Modeling the Dynamics of Sub-Millisecond Electroadhesive Engagement and Release Times

TL;DR

This paper presents a new electromechanical model for electroadhesive clutches that accurately predicts engagement and release times, demonstrating that optimized design parameters can achieve sub-millisecond switching speeds suitable for high-bandwidth applications.

Contribution

The authors develop a comprehensive model incorporating polarization dynamics and drive circuitry effects, enabling precise prediction and optimization of electroadhesive clutch switching times.

Findings

Fastest engagement time under 15 microseconds

Fastest release time under 875 microseconds

Achieved 10x and 17.1x faster times than previous literature

Abstract

Electroadhesive clutches are electrically controllable switchable adhesives commonly used in soft robots and haptic user interfaces. They can form strong bonds to a wide variety of surfaces at low power consumption.

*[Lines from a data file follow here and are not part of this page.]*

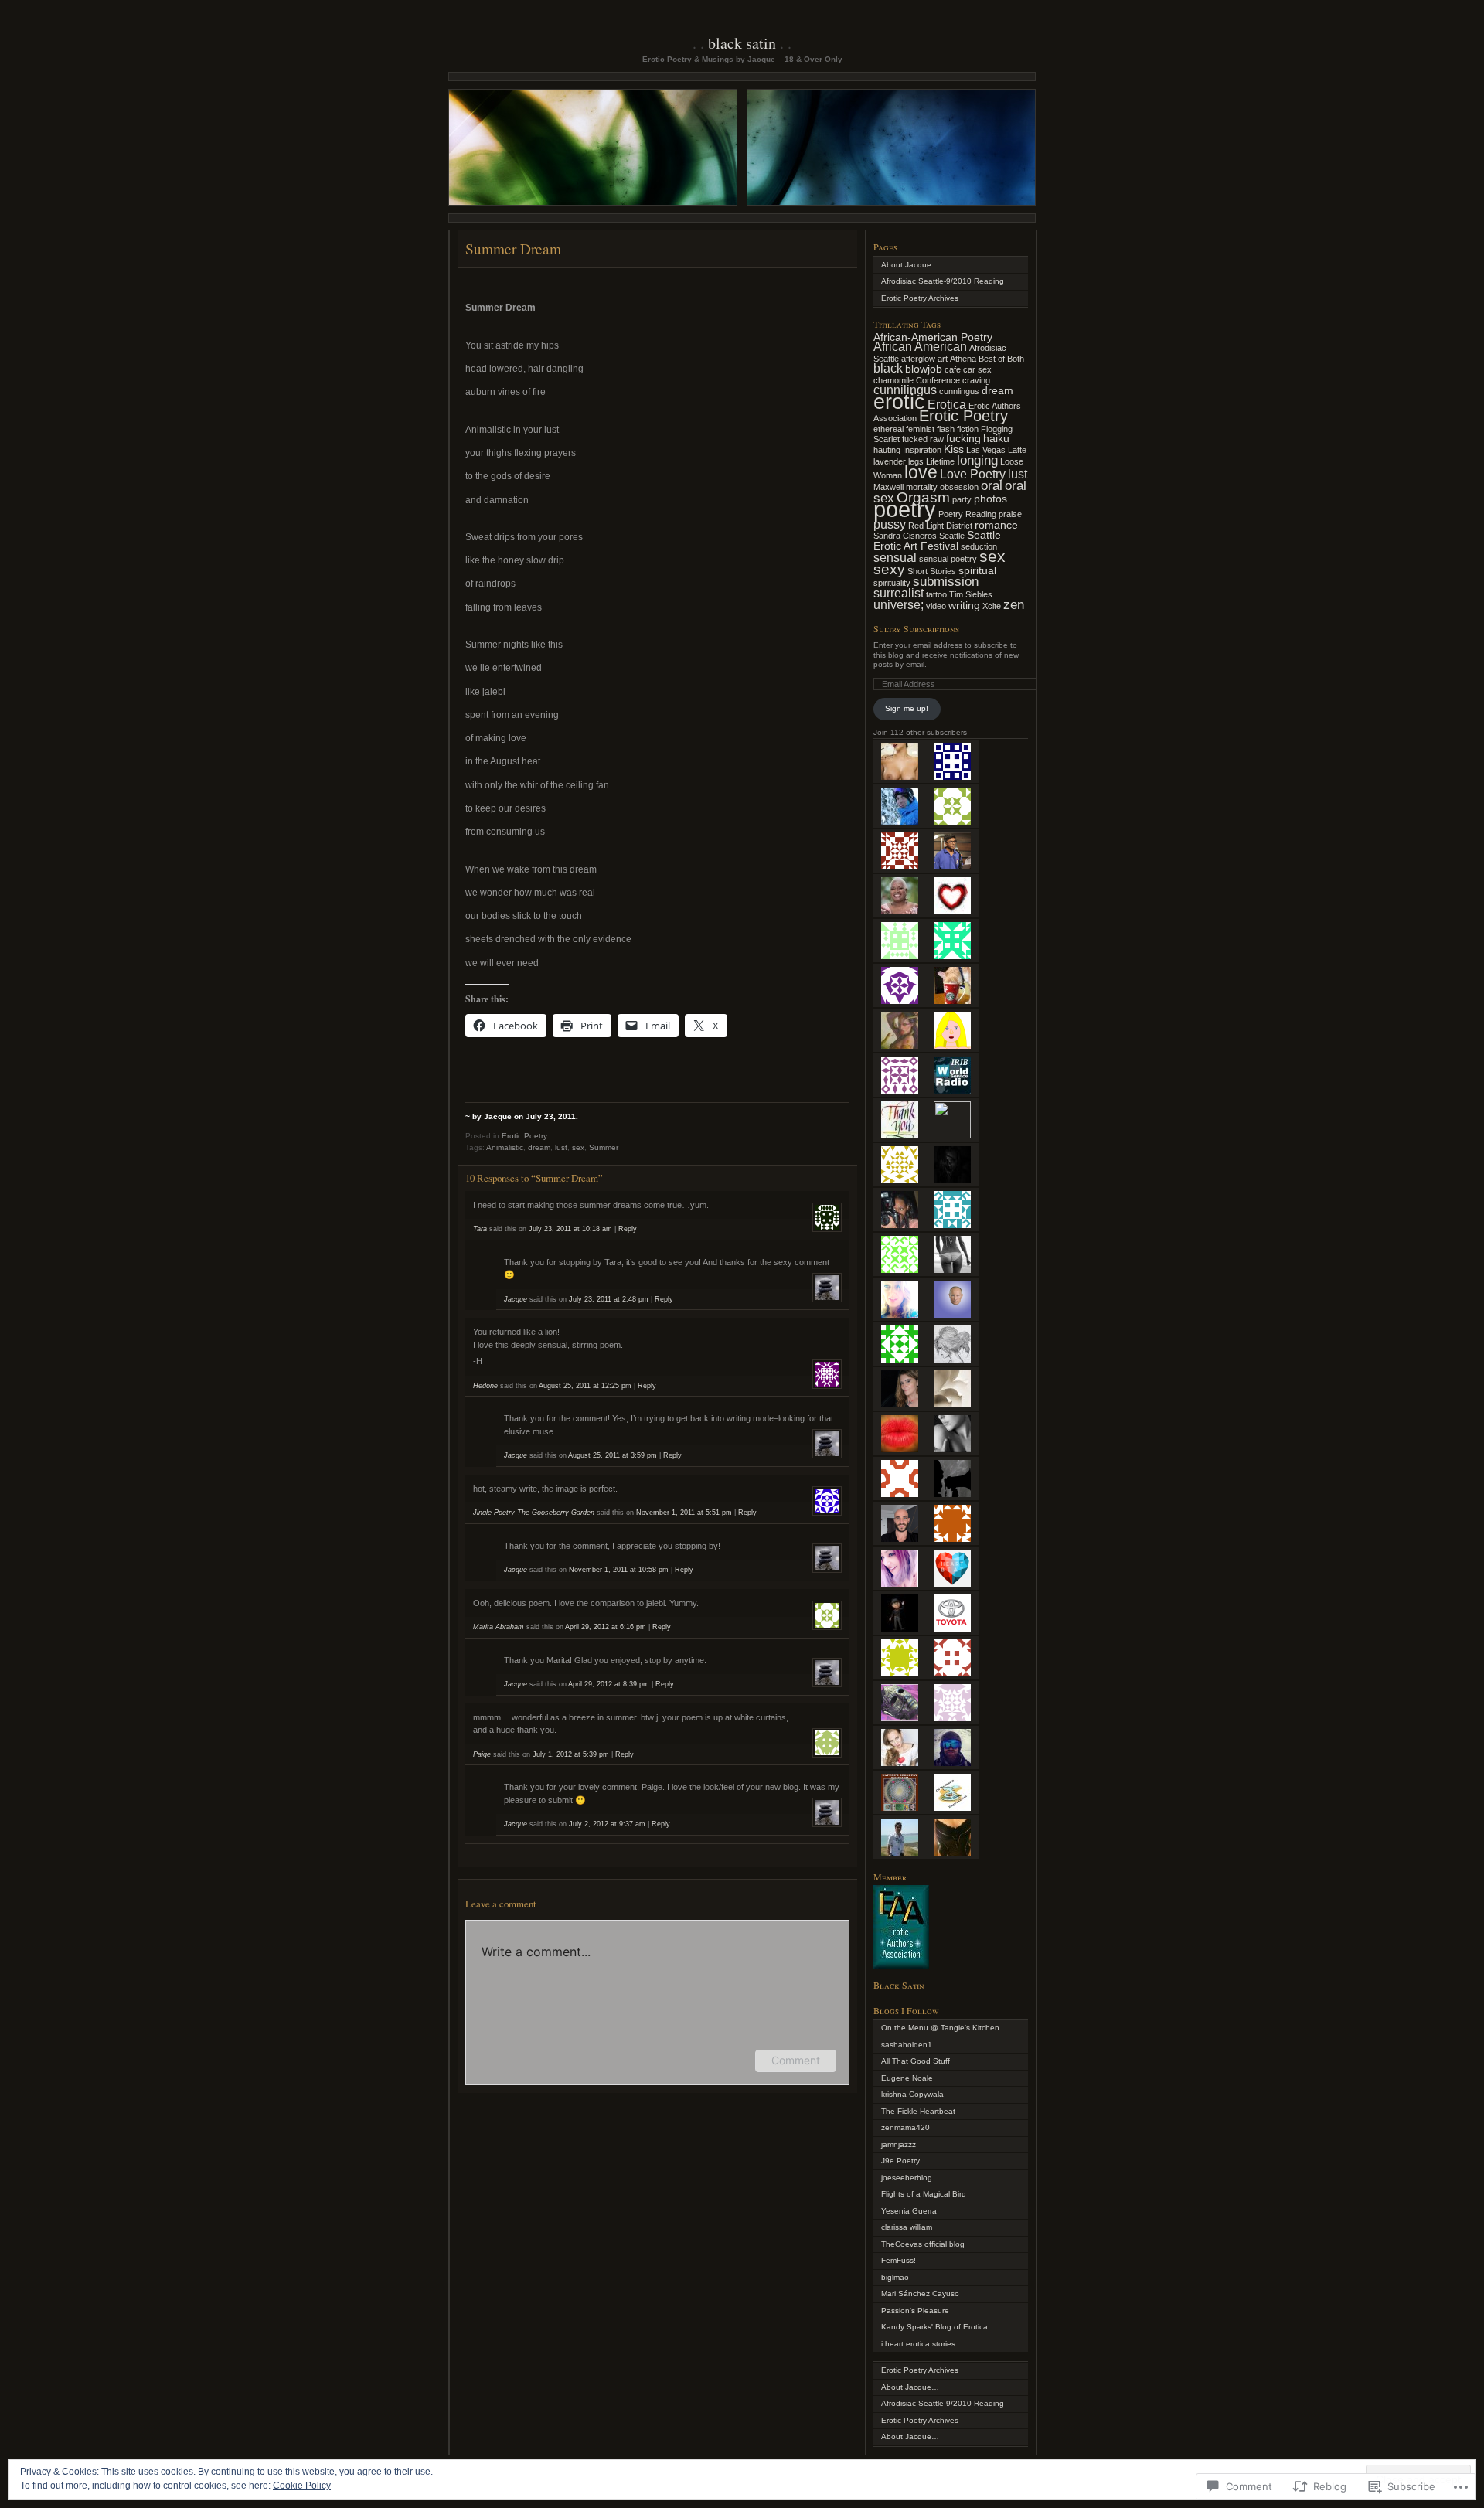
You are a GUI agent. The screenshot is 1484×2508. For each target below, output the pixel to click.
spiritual (977, 571)
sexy (889, 569)
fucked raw (923, 439)
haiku (996, 438)
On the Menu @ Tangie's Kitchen (940, 2027)
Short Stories (931, 571)
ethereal (888, 429)
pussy (889, 524)
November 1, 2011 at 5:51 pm (684, 1512)
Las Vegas (986, 449)
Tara (480, 1229)
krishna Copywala (912, 2094)
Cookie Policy (302, 2485)
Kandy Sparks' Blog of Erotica (934, 2327)
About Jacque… (910, 264)
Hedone (485, 1386)
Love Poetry (973, 474)
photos (990, 499)
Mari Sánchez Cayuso (920, 2293)
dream (539, 1147)
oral (991, 485)
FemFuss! (898, 2260)
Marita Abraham (498, 1627)
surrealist (898, 593)
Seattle (952, 535)
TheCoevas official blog (923, 2244)
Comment (795, 2060)
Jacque (515, 1299)
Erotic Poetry (524, 1135)
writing (964, 605)
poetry (904, 509)
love (921, 472)
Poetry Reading (967, 514)
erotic (899, 401)
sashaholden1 (906, 2044)
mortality (922, 487)
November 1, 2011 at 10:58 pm (619, 1570)
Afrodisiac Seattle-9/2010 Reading (942, 281)
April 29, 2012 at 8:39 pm (608, 1684)
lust (561, 1147)
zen (1013, 604)
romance (996, 525)
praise (1010, 514)
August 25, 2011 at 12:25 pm (585, 1386)
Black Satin (742, 42)
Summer (603, 1147)
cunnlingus (959, 391)
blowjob (923, 369)
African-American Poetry (932, 337)
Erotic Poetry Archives (919, 298)
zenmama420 (905, 2127)
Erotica (947, 404)
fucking (963, 438)
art (943, 358)
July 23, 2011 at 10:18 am (570, 1229)
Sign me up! (906, 708)
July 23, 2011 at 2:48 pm (608, 1299)
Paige (482, 1754)
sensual (895, 557)
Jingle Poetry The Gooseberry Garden (533, 1512)
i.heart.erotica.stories (918, 2344)
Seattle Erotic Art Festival (937, 540)
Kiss (954, 449)
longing (977, 460)
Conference (938, 380)
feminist (920, 429)
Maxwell (888, 487)
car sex (977, 369)
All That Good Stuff (915, 2061)
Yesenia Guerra (909, 2211)
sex (578, 1147)
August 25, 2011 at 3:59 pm (612, 1455)
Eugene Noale (907, 2078)
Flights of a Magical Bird (923, 2194)
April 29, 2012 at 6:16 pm (605, 1627)
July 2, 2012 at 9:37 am (607, 1824)
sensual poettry (948, 558)
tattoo (936, 594)
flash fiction (958, 429)
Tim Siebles (970, 594)
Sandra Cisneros (905, 535)
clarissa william (906, 2227)
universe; (898, 604)
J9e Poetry (900, 2160)
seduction (979, 546)
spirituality (891, 582)
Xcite (991, 606)
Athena (963, 358)
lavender (889, 461)
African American (920, 346)
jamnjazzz (898, 2144)
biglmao (895, 2277)
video (936, 606)
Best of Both (1001, 358)
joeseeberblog (906, 2177)
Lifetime (940, 461)
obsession (959, 487)
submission (946, 581)
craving (976, 380)
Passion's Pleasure (915, 2310)
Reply (627, 1229)
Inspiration (922, 449)
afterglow (918, 358)
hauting (886, 449)
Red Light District (940, 525)
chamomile (893, 380)
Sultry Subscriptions (916, 628)
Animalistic (504, 1147)
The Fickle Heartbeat (918, 2111)
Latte (1017, 449)
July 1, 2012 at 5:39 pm (571, 1754)
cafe (953, 369)
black (888, 368)
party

However, electroadhesive clutches in the literature engage to and release from substrates several orders of magnitude slower than a traditional electrostatic model would predict. Large release times, in particular, can limit electroadhesion's usefulness in high-bandwidth applications. We develop a novel electromechanical model for electroadhesion, factoring in polarization dynamics, the drive circuitry's rise and fall times, and contact mechanics between the dielectric and substrate. We show in simulation and experimentally how different design parameters affect the engagement and release times of centimeter-scale electroadhesive clutches to metallic substrates, and we find that the model accurately captures the magnitude and trends of our experimental results. In particular, we find that higher drive frequencies, narrower substrate aspect ratios, and faster drive circuitry output stages enable significantly faster release times. The fastest clutches have engagement times less than 15 us and release times less than 875 us, which are 10x and 17.1x faster, respectively, than the best times found in prior literature on centimeter-scale electroadhesive clutches.